A vulnerability published on November 28, 2023, under CVE-2023-24023, appears to affect almost all Bluetooth devices. This was discovered by the French assistant professor and researcher at Eurecom, Daniele Antonioli.
It involves a so-called man-in-the-middle attack, where an attacker needs to be in proximity to two devices attempting to connect via Bluetooth or that are already connected. The attack exploits a feature of Bluetooth intentionally woven deep into the architecture of this protocol. If the attacker pretends to be one of the two connected devices by spoofing it, they can then request the other device to lower the encryption strength.
To facilitate the collaboration of Bluetooth devices across different generations, this is an intentional capability. As a result, the connection will use the best possible encryption, with the less capable device determining the encryption strength.
For this reason, an attacker posing as one of the two devices can tell the other device that the encryption should be less secure, claiming it cannot handle stronger encryption. This request will then be followed. Afterward, the attacker can cease broadcasting and switch to only intercepting (or eavesdropping). The communication between the two devices will now proceed with weaker encryption.
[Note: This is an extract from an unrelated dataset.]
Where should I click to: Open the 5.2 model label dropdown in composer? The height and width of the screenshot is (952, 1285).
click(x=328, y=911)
Now that the encryption is weaker, the attacker can employ powerful modern hardware and software to crack this communication while continuing to intercept the communication between the two devices.
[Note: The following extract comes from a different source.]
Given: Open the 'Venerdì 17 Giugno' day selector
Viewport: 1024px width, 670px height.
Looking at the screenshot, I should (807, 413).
This attack has been feasible since Bluetooth version 4.2 and remains possible up to the latest version of Bluetooth, which is version 5.4. Due to the intentional incorporation of this attack method in Bluetooth, finding a solution is virtually impossible.
Possibly, the use of "Secure Connections," a security feature of Bluetooth, may provide some relief, as indicated by the discoverer of the flaw. Furthermore, a user of Bluetooth devices has limited options to defend against this attack.